• Task statement
All lines from the one containing "At what coordinates" down to the one containing "Task: Close the Salesforce side panel", both ends included, are to be given again exactly; omit the rest of the listing below.

>>>

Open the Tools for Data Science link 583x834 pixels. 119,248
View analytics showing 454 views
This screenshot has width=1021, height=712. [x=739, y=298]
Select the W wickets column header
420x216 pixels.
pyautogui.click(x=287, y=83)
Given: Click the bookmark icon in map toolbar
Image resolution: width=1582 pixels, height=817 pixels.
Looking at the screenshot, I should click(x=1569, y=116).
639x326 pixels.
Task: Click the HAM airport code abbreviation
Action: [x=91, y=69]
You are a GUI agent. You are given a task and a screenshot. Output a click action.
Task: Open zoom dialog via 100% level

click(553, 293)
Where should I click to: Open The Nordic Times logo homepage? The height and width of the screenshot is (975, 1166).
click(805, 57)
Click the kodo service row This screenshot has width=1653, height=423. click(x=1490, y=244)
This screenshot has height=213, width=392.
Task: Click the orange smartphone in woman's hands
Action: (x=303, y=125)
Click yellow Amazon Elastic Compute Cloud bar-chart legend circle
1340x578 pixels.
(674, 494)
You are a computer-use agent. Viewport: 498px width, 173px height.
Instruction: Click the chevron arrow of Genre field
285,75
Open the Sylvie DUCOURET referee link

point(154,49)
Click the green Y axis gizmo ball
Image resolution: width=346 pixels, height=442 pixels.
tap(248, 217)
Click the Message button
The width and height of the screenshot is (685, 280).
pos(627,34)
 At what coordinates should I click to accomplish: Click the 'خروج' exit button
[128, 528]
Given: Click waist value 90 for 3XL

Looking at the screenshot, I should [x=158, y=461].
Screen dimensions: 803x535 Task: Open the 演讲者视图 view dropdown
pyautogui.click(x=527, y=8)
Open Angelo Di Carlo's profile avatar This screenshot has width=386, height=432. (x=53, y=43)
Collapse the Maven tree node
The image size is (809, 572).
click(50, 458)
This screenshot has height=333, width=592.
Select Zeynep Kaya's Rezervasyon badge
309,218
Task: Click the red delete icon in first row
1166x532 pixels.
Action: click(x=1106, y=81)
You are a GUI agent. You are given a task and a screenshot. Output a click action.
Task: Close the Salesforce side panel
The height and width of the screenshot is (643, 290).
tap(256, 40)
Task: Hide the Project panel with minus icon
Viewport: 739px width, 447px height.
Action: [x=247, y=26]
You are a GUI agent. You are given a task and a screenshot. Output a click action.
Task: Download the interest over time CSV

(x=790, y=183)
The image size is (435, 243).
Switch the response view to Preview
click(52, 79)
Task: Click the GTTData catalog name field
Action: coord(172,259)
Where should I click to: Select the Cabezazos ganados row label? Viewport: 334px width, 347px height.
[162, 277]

<<<

• Result of the exercise
 At what coordinates should I click to accomplish: Click the 'خروج' exit button
[128, 528]
Given: Click waist value 90 for 3XL

Looking at the screenshot, I should [x=158, y=461].
Screen dimensions: 803x535 Task: Open the 演讲者视图 view dropdown
pyautogui.click(x=527, y=8)
Open Angelo Di Carlo's profile avatar This screenshot has width=386, height=432. (x=53, y=43)
Collapse the Maven tree node
The image size is (809, 572).
click(50, 458)
This screenshot has height=333, width=592.
Select Zeynep Kaya's Rezervasyon badge
309,218
Task: Click the red delete icon in first row
1166x532 pixels.
Action: click(x=1106, y=81)
You are a GUI agent. You are given a task and a screenshot. Output a click action.
Task: Close the Salesforce side panel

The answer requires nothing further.